Employers are looking to adopt “track and trace” applications, such as those produced by Google and Apple in the United States, which were quickly applied by various countries (e.g., China, Singapore, and Israel) in reaction to the outbreak. Academics are also collaborating with wearable start-ups, such as Oura ring and UCSF, to transform the biometric data that individuals are already freely giving into a Covid-19 risk profile. These advancements can be considered to be the digital equivalent of having one’s temperature taken on arriving at the office or having a doctor on call to check for important symptoms. While these measures are controversial given their potential to invade people’s anonymity and privacy, they are increasingly being adopted by organisations, and it is becoming harder to distinguish between those that are digital and those that are analogue or physical, as the lines between our physical and digital lives blur.

The Road Ahead

So how can employees be convinced that their privacy will be safeguarded, and their data won’t be exploited for other reasons if such technologies become necessary under the premise of preserving the workforce’s health? This is where HR departments must step in and lead a discussion about employee trust, company obligations, and the ethical implications of any new technology, finding a balance between employee, management, and business demands.

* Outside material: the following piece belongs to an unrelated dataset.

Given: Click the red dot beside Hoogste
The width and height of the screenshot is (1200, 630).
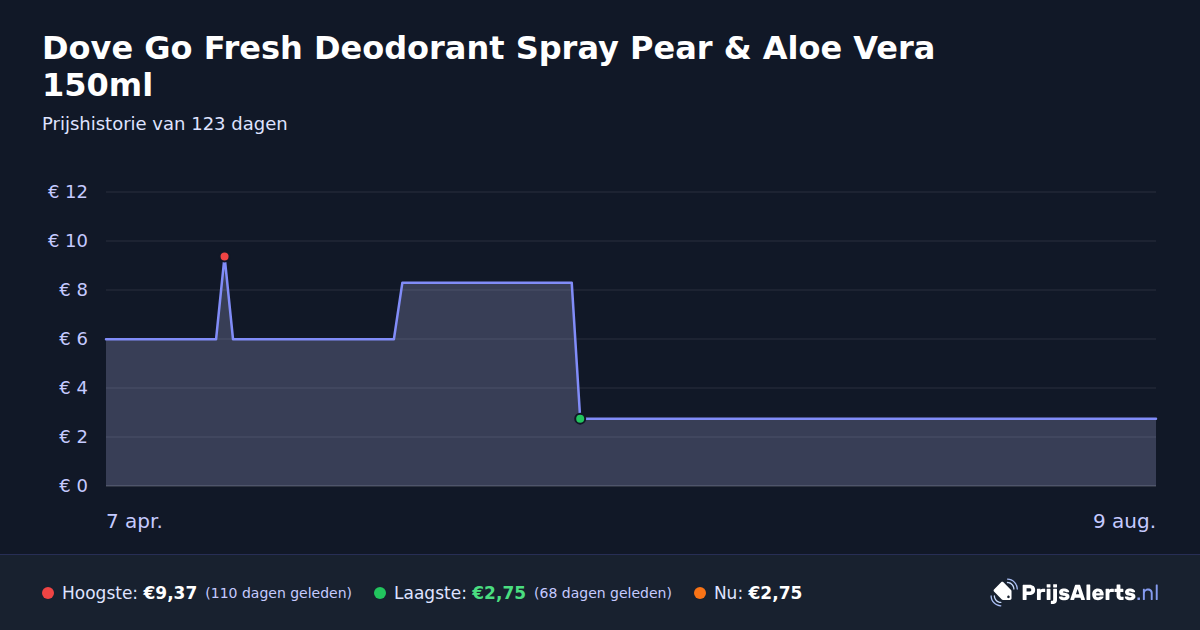Looking at the screenshot, I should [48, 593].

Although we are still in the early stages of this digital revolution, there have been significant breakthroughs in each of the key verticals of talent management, with a variety of unique tools and technology that are backed up by research in certain cases. There is a real possibility to make work much better if leaders can build a culture of trust, respect, and fairness in their businesses, and use emerging technology according to the strictest ethical and legal boundaries (and that is not a tiny “if”).

When firms evaluate new technology or people analytics projects, it’s not enough to hope that ethics will be at the forefront. Companies should develop an ethics charter for people analytics that clarifies what they should and shouldn’t do, similar to how they have standards for the use of consumer or financial data. Organizations must approach the ethical and privacy subject full on to create and sustain employee confidence in the use of personal data. They must be upfront and transparent with workers about how they are utilising their data.

There’s little doubt that technology, along with the near-universal digitalization of work and work-related behaviours, has the potential to help firms monitor, forecast, and comprehend employee behaviour (and thoughts) at a scale never seen before. However, these same technologies, when used in an unethical or unlawful manner, allow employers to manage and manipulate people, breaching trust and jeopardising not just their independence and morale, but also their privacy. The only way to prevent this is for proper rules and regulations to be strictly enforced, ensuring that employees stay in control, able to permit companies to use their data (or not) and profit from whatever insights and information are obtained from it. There is no logical conflict between what is good for the company and what is good for the employee, to be sure. However, the desire to compel individuals to engage in specific behaviours or to exploit their personal information against them is more real than one may assume.

References:

Kudos.com. 2021. HR Analytics and Employee Engagement: What You Need to Know

MIT Technology Review. 2021. A flood of coronavirus apps are tracking us. Now it’s time to keep track of them.

Nytimes.com. 2021. How My Boss Monitors Me While I Work From Home (Published 2020).

The Guardian. 2021. Shirking from home? Staff feel the heat as bosses ramp up remote surveillance.